«SCALANDO MONTAGNE IMPARO AD AFFRONTARE I MOMENTI BUI»
L’attrice romana è protagonista di Martedì e Venerdì: «Amo le donne che non seguono i canoni tradizionali»
La coppia non c’è più. È svanita, si è sbriciolata. Separazione dolorosa. Ma Simona e Marino si sono amati troppo per farsi del male. Sono due esseri umani che non ce la fanno più. Lui è un Peter Pan mai cresciuto, un bravo meccanico, un asso con i motori, costretto a chiudere l’officina per i troppi debiti. Simona è stanca, travolta dalle emozioni. Chiede stabilità, mentre Marino annaspa: deve trovare una casa, un lavoro, nuovi punti di riferimento.
Il giudice dispone che potrà vedere la figlia per due giorni alla settimana. Quello che sembra un sacrificio, diventa un modo per recuperarne l’affetto, per imparare ad amarla di più e provare a non affogare. I due giorni più importanti della vita di Marino sono Martedì e Venerdì, che è anche il titolo dell’opera seconda di Fabrizio Moro e Alessio De Leonardis da ieri al cinema, distribuito da Medusa Film, a poco più di un anno di distanza da Ghiaccio. Marino è interpretato da Edoardo Pesce. Simona è Rosa Diletta Rossi, 35 anni, romana, un curriculum in crescendo che mette insieme teatro dei classici e serie tv di successo come Che Dio ci aiuti, Suburra, Nero a metà, Maria Corleone, Il caso Claps.
Qui vive la cronaca di un tafferuglio familiare che sconfina nel dramma. Rosa Diletta Rossi dice di essere stata colpita dalla delicatezza con cui Moro e De Leonardis circoscrivono il rapporto tra Marino e Simona. «Due anime gemelle tradite dalle circostanze. Marino sente il bisogno di svoltare. Cerca di fare in fretta e sbaglia. Simona è una donna nella tempesta. Si muove in un mondo di uomini ma non perde la dignità: è contenta che Marino possa restare per lei il padre di sua figlia». Sostiene di amare «le donne che si stravolgono, che non seguono i canoni tradizionali». È nel cast di Briganti per Netflix, interpreta Alda Merini giovane nel film tv Folle d’amore di Roberto Faenza: «Un grande ruolo e un grande impegno». Assicura di essere «in una buona fase sentimentale, con un equilibrio apprezzabile tra lavoro e vita privata». Aggiunge che «gli spazi personali sono inviolabili. La nostra identità funziona quando resta un po’ segreta».

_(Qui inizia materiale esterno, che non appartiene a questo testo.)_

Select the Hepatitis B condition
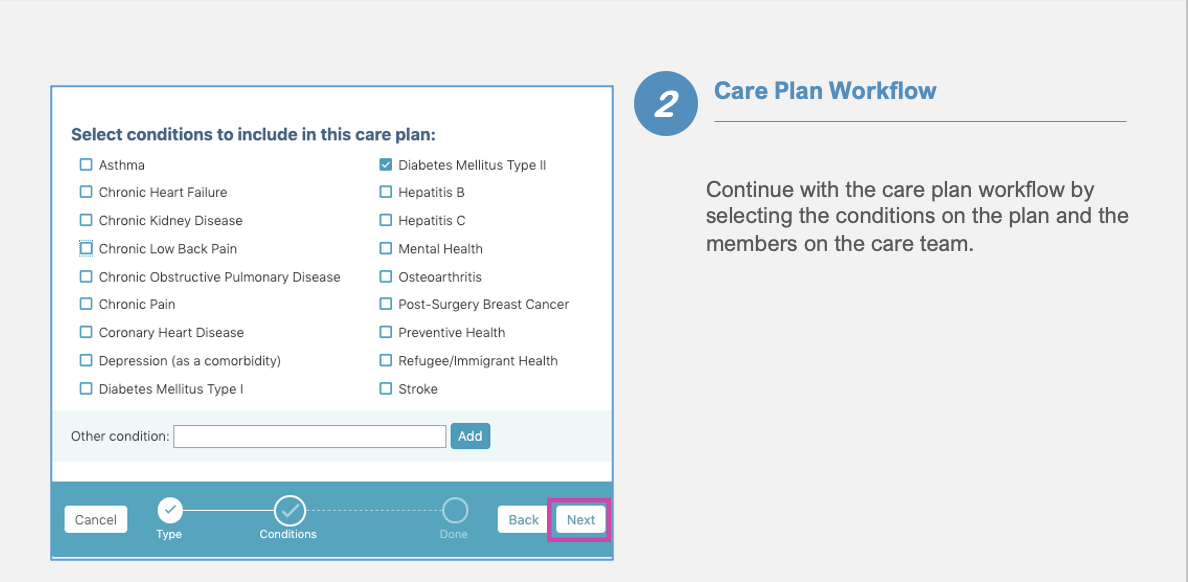This screenshot has height=582, width=1188. point(386,192)
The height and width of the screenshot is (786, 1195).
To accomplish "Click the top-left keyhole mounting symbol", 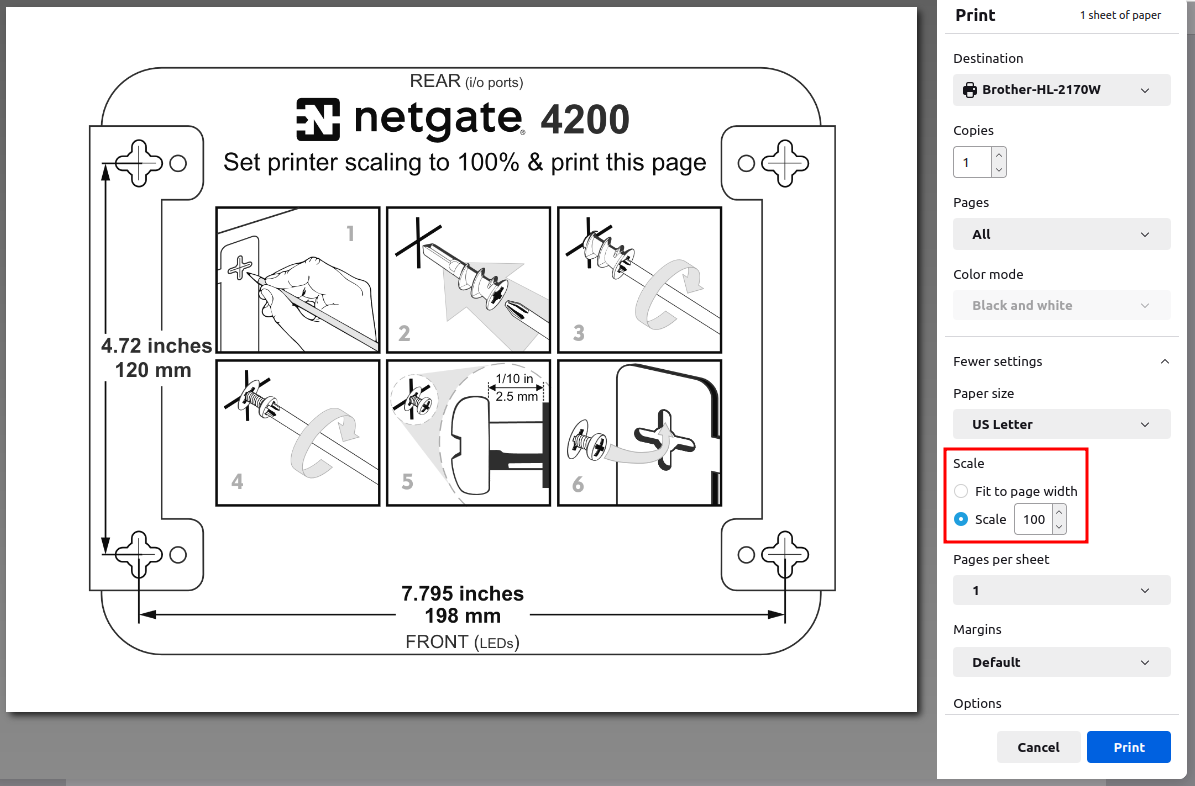I will click(x=138, y=163).
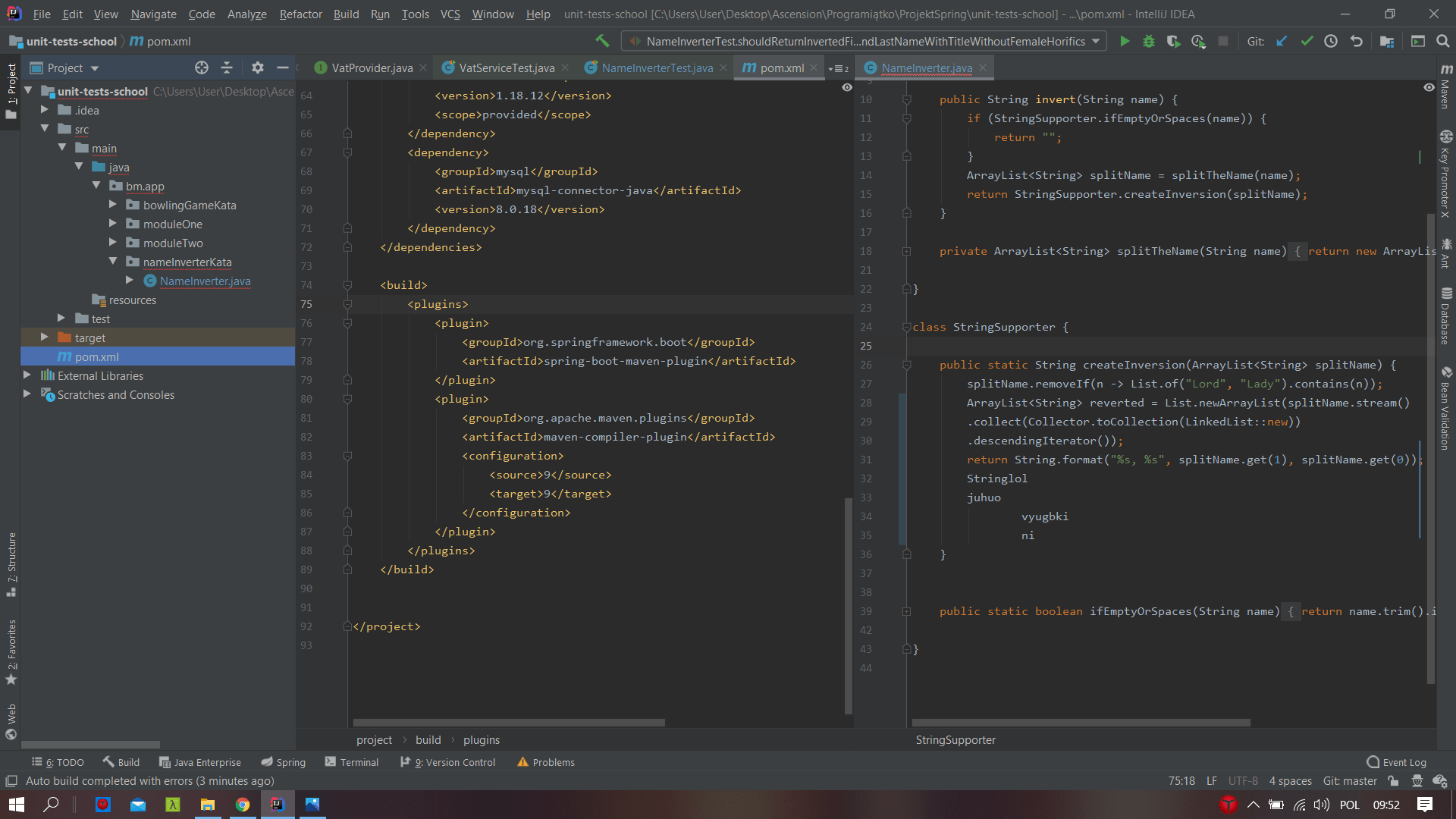Expand the moduleOne folder

[x=113, y=224]
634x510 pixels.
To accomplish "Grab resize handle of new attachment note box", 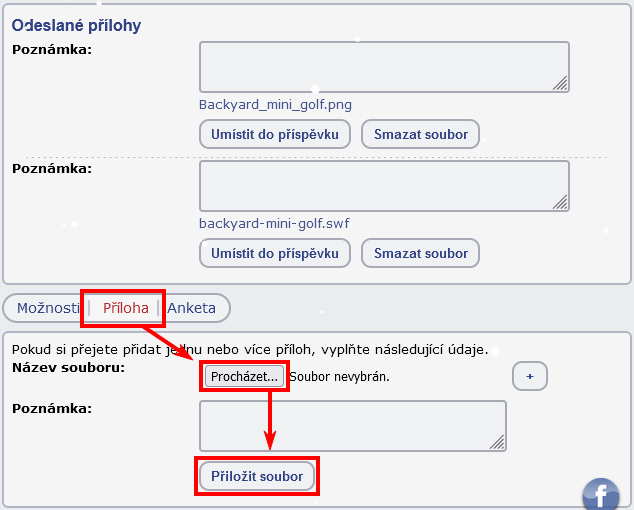I will click(x=497, y=442).
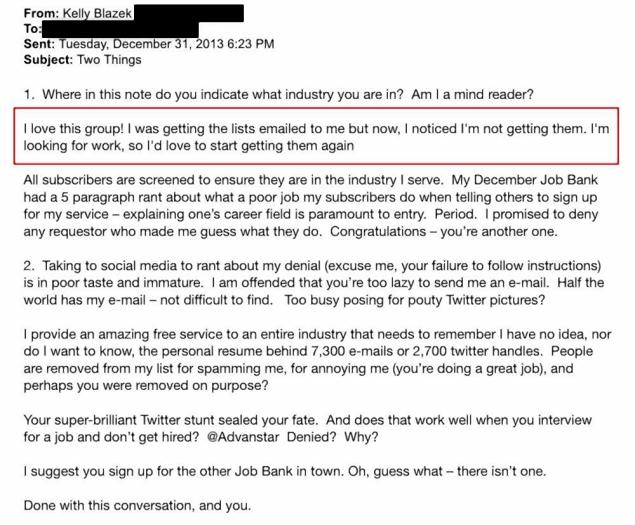635x525 pixels.
Task: Click the Sent label in header
Action: [x=39, y=44]
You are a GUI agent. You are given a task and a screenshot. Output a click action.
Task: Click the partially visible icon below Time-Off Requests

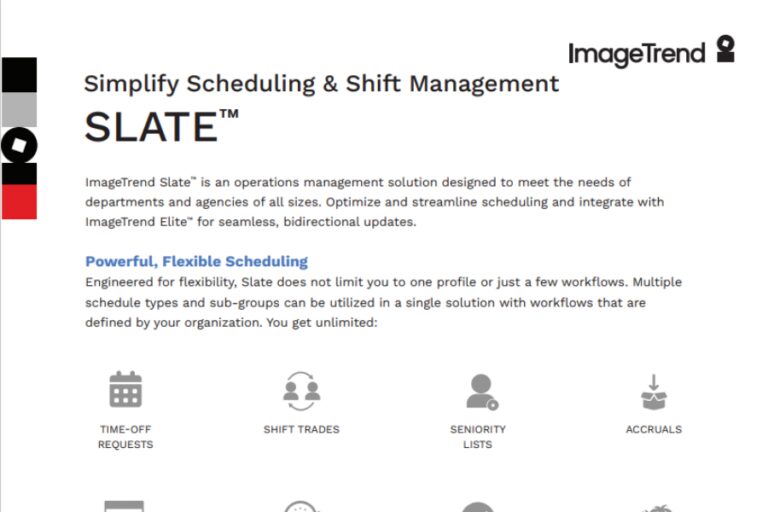[125, 506]
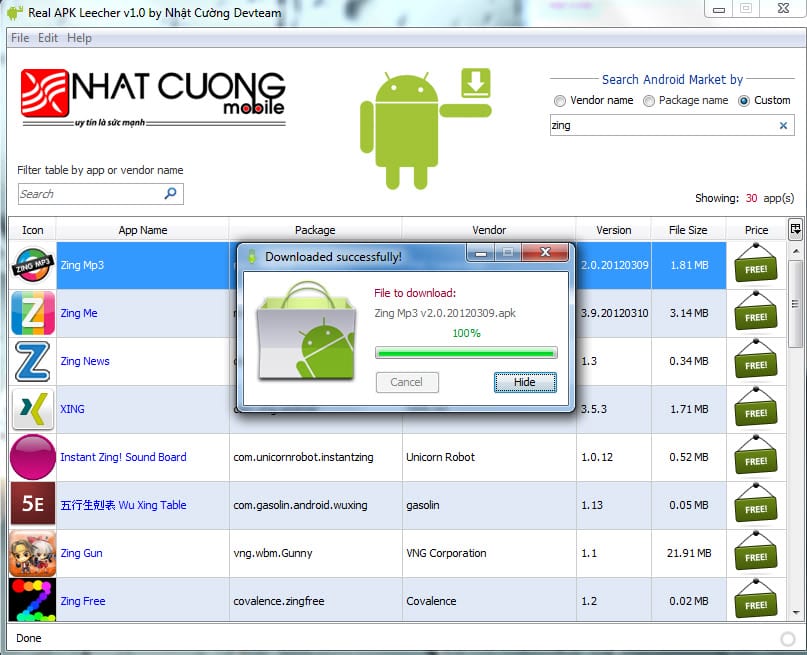Select the Instant Zing! Sound Board icon
Image resolution: width=807 pixels, height=655 pixels.
point(33,457)
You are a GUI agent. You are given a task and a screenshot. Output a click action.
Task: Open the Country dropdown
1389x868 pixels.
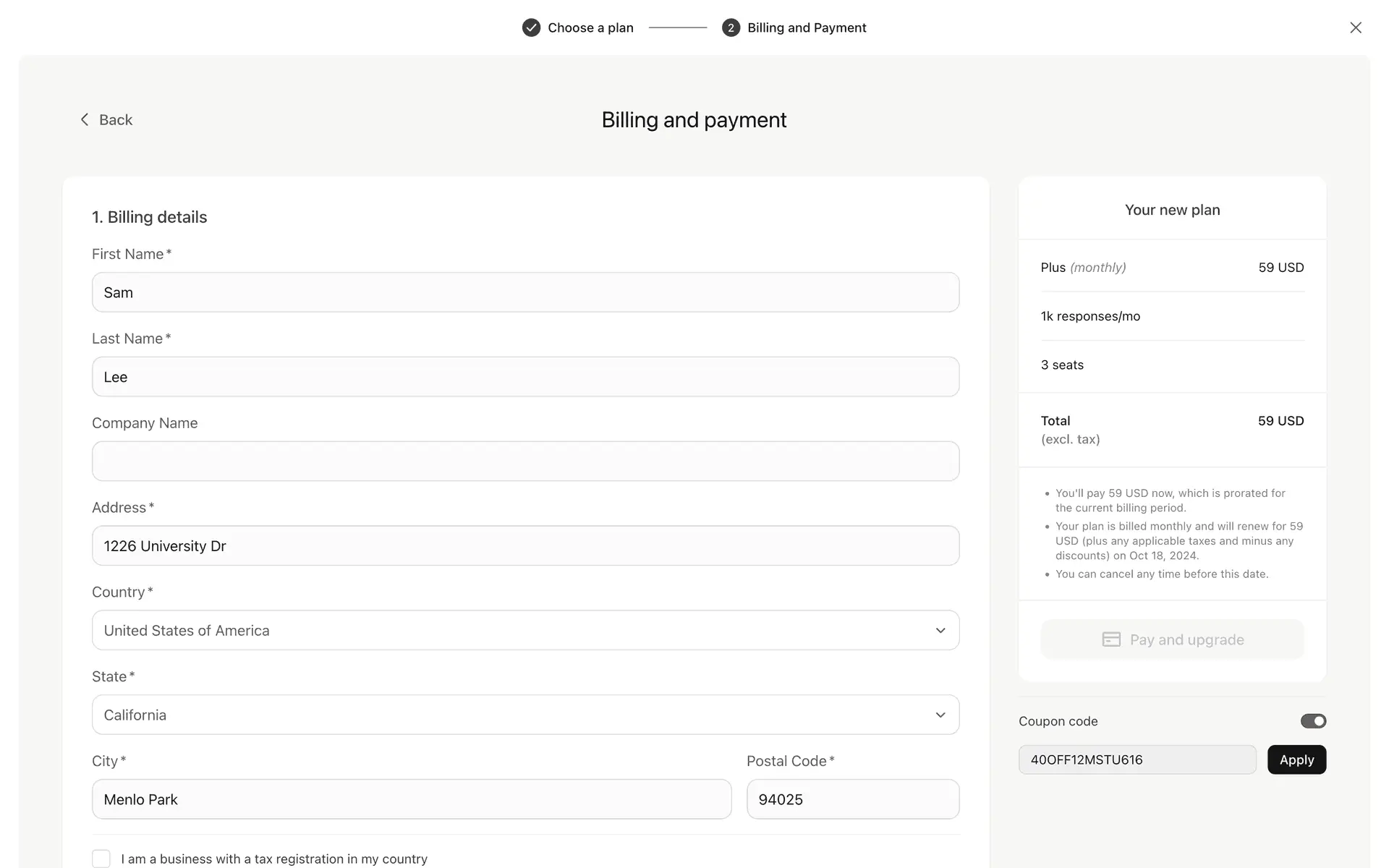click(x=525, y=630)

Con la recitazione, dice, è stato un amore a rilascio lento, «non proprio un colpo di fulmine». Da bambina guardava i film di Chaplin: «Mi faceva ridere e riflettere». Al liceo era «quella simpatica, che teneva allegra la classe». A cui i prof dicevano: «Guardi Rosa, lei si salva perché è brava a teatro». Dice di essere contenta della sua carriera. «Come affronto i momenti bui? Sposto i pensieri negativi. Questo è un mestiere meraviglioso che ti può divorare. Dopo Che Dio c’aiuti ebbi uno stop inaspettato. Mi dissi che dovevo migliorare e sono andata a fare il provino allo Stabile di Genova: apprezzavo il loro modo di lavorare. L’idea del successo non è un’ossessione: se viene, è una coppa di champagne». La sua valvola di sfogo sono le arrampicate. «La montagna è arrivata nella mia vita intorno ai 22-23 anni. Venivo da un incidente in moto. Avevo la caviglia a pezzi. Per reagire provai a fare trekking. Poi ho iniziato ad arrampicare. Scoprii di sentirmi bene. Ora ho aggiunto lo scialpinismo. La montagna aiuta a guardarsi dentro. Una premessa formidabile per il mio lavoro».